BEGIN Record extracts
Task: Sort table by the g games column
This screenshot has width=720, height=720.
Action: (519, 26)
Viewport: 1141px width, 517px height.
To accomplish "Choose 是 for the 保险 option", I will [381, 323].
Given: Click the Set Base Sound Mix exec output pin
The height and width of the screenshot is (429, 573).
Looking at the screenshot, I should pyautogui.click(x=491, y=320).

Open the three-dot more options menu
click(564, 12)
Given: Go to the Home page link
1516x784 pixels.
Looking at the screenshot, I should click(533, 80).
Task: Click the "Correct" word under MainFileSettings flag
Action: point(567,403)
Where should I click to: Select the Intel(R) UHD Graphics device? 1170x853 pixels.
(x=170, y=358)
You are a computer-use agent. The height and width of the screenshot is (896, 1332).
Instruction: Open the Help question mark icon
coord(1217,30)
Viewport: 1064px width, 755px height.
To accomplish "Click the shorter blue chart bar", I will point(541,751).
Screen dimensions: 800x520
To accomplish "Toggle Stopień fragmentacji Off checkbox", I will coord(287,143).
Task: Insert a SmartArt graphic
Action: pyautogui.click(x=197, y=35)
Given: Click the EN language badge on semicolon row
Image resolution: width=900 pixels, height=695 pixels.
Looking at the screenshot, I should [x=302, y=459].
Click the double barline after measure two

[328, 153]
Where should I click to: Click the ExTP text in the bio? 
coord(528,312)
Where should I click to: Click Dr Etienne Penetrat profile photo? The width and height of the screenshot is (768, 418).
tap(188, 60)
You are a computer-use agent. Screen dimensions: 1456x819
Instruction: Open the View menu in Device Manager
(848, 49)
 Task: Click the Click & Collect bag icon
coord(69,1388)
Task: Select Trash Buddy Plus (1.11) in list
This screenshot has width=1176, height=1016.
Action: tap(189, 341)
END Record extracts
Scan the material above for the string "computer" and return the lines that hold it.

> _Output of the exercise_
You are a computer-use agent. The height and width of the screenshot is (896, 1332).
You are a computer-use agent. Screen dimensions: 1456x819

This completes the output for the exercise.